地球最古の脊椎動物は古生代中期の海岸に沿った水深の浅い水域を起源とし、そこで多様化したことが新しい研究で判明した。この研究結果により、脊椎動物の初期多様化に関して不足していた知識が得られた。脊椎動物がいつ、どのように進化したかについては多くのことが分かっているが、古代それらが最初に生息していた場所はこれまでほぼ未開拓のテーマであった。海での種の多様化について判明していることの大半は主に無脊椎動物に由来するもので、脊椎動物の最初の生息地は議論の的となっている。その疑問については淡水域から外海まで様々な見解があり、その見解の多くが進化的に遠い種や限られた少数の化石試料に基づいている。初期脊椎動物の化石と古代生息地の情報は少なく、それゆえに、脊椎動物の初期多様化を知る上で基本的に重要であるにもかかわらず、脊椎動物の初期進化の環境を解明することは難しい。この問題に取り組むべくLauren Sallanらは、古生代中期(4億8000~3億6000万年前)の脊椎動物の化石とそれらの古代生息地を示す環境マーカーを分析した。

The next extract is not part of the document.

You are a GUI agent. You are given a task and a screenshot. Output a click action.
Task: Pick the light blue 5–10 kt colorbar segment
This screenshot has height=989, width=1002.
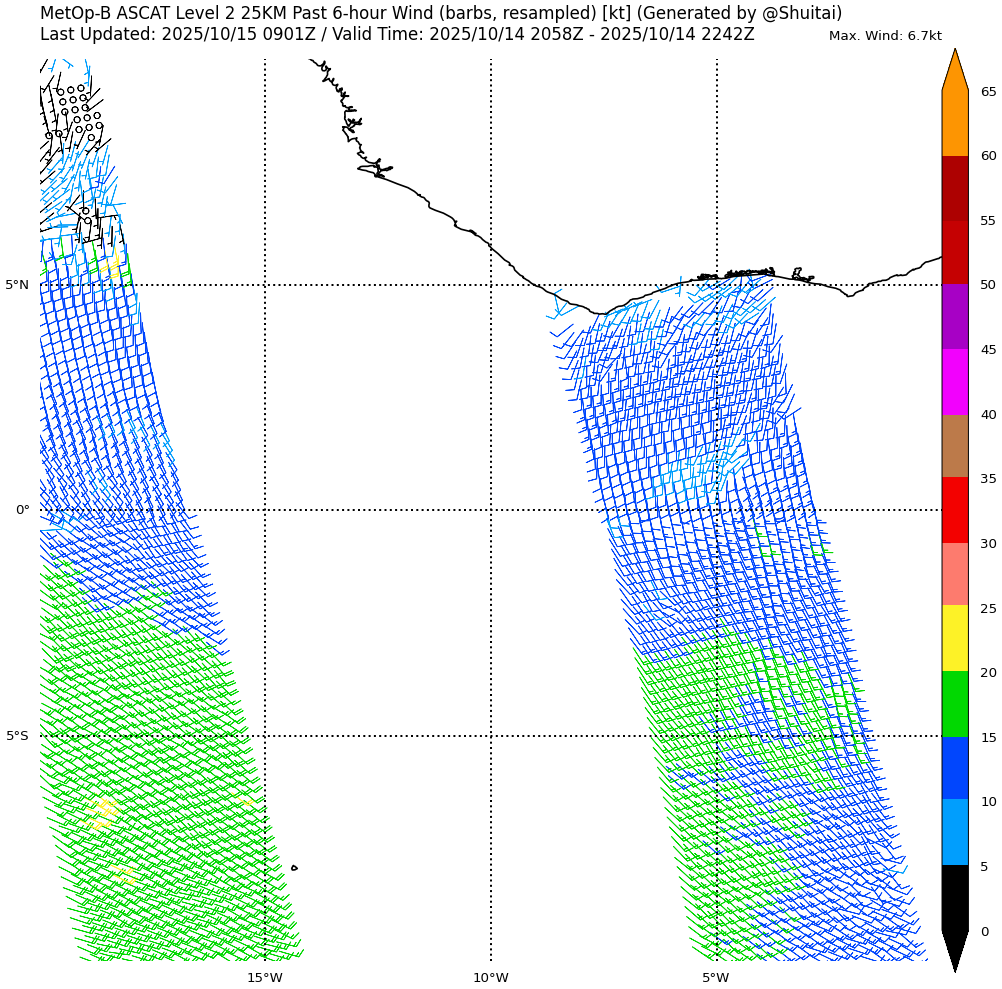pyautogui.click(x=954, y=832)
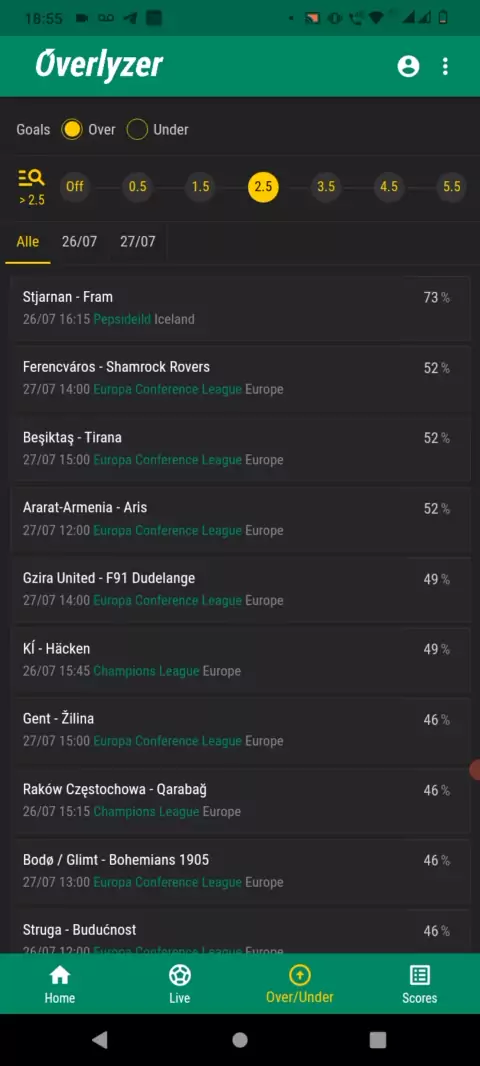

その結果、有顎類・無顎類の両者を含む主要な全ての初期脊椎動物類は沿岸部の潮間帯および潮下帯を起源とし、1億年にわたってそこで多様化したことが判明したとSallanらは述べている。そしてこれら沿岸部の個体群は、多様化の際に体制を適応させることで他の環境へと拡大した。逞しい生物は沿岸部や淡水の生息地にとどまり、一方、か弱い生物は沿岸部の限られた浅瀬に多数の生物が集中することで激化する競争を避けるために水深の深い場所にコロニーを作ったとSallanらは述べている。関係するPerspectiveではCatalina Pimientoが、種多様化のための現在も含む永続的な場所としての沿岸環境の役割を強調している。「Sallanらの研究は、浅瀬という生息地がなければ、私たちのような脊椎動物はおそらく進化しなかったことを教えてくれた。人間の活動によって大きく変わってしまったのがまさにこれらの生態系であるのは憂慮すべきことだ」とPimientoは書いている。